Introduction

Majority Shareholders with closely held businesses need to be careful that their actions do not violate their partnership agreements, which may in turn violate Michigan law.

If such a violation is found, a Court has broad discretion to provide relief to a harmed minority shareholder.

Unlawful Conduct of Majority Shareholders

In a closely held company it is very easy for a majority of owner[s] to freeze out a minority owner from:

  • Control – Decision-making
  • Disclosures of Company Business, finances, agreements.
  • Sharing in Profits in the Company
  • Employment in the Company.

Michigan enacted its Minority Shareholder Oppression Statute to provide a minority shareholder with relief from such injustice. A Court uses its broad equitable powers to “right the wrongs” committed by shareholders in control of the Company.

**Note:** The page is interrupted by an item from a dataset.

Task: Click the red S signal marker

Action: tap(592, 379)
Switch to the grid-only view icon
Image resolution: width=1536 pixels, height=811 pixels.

The Statute: Minority Shareholder Oppression, MCL 450.1489

“A shareholder may bring an action…to establish that the acts of the directors or those in control of the corporation are:

  • illegal;
  • fraudulent; or
  • willfully unfair and oppressive to the corporation or to the shareholder.”

Most often, a minority shareholder bringing a lawsuit for minority shareholder oppression alleges “willfully unfair and oppressive” actions by those in control of the company.

“Willfully unfair and oppressive conduct” has been defined as:

  • a continuing course of conduct or a significant action or series of actions that substantially interferes with the interests of the shareholder as a shareholder.”

What Can a Court do for an Aggrieved Minority Shareholder?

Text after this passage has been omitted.